== PROBLEM DESCRIPTION ==
Give the number of lines in the data below that contain "circle", with no other words.

(Collected data entries)

- - - - -

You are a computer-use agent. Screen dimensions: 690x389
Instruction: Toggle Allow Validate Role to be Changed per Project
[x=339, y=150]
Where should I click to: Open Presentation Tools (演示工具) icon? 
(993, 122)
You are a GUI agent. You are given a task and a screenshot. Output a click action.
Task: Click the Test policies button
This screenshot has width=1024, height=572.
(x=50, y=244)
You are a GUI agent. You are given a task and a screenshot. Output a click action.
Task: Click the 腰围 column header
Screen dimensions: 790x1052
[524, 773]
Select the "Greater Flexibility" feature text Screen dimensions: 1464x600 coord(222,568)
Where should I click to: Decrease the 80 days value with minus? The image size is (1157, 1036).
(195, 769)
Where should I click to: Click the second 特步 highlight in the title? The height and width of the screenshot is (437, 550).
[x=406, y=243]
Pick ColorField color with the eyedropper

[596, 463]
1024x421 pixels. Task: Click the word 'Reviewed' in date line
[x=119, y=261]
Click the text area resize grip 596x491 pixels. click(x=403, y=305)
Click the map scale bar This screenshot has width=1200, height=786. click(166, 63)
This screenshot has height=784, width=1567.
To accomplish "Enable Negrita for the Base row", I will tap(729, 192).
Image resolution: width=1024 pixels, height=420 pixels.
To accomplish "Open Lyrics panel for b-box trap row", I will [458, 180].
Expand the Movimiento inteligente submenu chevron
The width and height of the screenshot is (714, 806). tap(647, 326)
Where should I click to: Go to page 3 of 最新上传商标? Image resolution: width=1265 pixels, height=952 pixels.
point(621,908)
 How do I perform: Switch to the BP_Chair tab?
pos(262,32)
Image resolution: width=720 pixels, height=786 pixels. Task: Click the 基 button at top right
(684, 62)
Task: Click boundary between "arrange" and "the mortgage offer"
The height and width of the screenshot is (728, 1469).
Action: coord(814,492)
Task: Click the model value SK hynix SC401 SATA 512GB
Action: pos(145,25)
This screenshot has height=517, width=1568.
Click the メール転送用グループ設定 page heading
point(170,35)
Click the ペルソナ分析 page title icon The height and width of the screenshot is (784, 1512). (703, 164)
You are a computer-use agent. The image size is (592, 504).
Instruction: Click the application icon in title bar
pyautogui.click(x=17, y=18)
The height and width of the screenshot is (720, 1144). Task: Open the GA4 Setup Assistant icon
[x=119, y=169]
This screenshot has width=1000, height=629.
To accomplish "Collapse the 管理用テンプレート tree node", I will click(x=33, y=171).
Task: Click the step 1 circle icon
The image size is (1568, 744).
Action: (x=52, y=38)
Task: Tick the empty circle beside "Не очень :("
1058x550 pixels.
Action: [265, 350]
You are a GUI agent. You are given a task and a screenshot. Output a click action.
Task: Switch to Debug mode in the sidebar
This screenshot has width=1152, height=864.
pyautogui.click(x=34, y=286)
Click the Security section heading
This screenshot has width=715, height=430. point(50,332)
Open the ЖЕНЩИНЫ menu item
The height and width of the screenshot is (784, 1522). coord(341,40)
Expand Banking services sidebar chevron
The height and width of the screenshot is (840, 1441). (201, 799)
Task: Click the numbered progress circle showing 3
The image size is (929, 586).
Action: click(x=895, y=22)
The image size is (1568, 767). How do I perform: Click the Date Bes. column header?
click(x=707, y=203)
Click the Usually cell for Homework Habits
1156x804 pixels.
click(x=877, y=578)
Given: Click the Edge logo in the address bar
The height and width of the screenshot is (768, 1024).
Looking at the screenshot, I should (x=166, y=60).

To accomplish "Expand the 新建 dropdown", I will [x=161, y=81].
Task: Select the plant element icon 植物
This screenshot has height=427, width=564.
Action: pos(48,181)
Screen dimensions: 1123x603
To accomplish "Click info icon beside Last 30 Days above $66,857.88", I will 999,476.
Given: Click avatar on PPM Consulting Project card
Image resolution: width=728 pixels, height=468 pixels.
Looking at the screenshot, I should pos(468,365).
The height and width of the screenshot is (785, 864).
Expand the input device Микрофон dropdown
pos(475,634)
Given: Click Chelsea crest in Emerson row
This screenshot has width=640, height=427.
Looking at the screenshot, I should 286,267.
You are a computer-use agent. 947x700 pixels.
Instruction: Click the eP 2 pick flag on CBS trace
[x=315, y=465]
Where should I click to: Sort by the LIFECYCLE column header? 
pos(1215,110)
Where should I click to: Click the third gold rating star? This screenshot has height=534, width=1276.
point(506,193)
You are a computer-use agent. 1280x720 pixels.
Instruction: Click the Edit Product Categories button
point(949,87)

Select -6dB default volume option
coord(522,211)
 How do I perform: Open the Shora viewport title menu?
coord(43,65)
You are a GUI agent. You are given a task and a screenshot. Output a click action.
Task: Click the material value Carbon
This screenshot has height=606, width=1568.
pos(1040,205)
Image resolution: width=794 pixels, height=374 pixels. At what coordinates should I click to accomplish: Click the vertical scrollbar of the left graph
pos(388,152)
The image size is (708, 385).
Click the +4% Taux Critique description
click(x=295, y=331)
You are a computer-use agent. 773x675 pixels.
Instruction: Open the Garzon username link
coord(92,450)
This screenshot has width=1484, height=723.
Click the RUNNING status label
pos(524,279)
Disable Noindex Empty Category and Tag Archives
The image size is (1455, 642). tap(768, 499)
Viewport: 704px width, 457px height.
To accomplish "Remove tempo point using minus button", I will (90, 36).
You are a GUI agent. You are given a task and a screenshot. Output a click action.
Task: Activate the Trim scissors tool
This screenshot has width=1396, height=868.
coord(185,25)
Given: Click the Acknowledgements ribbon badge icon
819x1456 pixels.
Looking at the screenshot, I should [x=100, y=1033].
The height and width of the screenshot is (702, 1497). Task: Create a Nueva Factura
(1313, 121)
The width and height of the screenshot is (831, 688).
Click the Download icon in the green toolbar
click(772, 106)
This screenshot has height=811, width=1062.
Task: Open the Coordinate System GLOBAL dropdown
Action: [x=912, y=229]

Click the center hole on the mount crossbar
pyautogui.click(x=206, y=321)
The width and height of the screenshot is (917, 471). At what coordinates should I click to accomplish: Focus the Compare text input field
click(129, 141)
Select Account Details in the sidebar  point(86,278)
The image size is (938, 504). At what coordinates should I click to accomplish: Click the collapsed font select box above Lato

- - - - -

== EXERCISE OUTPUT ==
3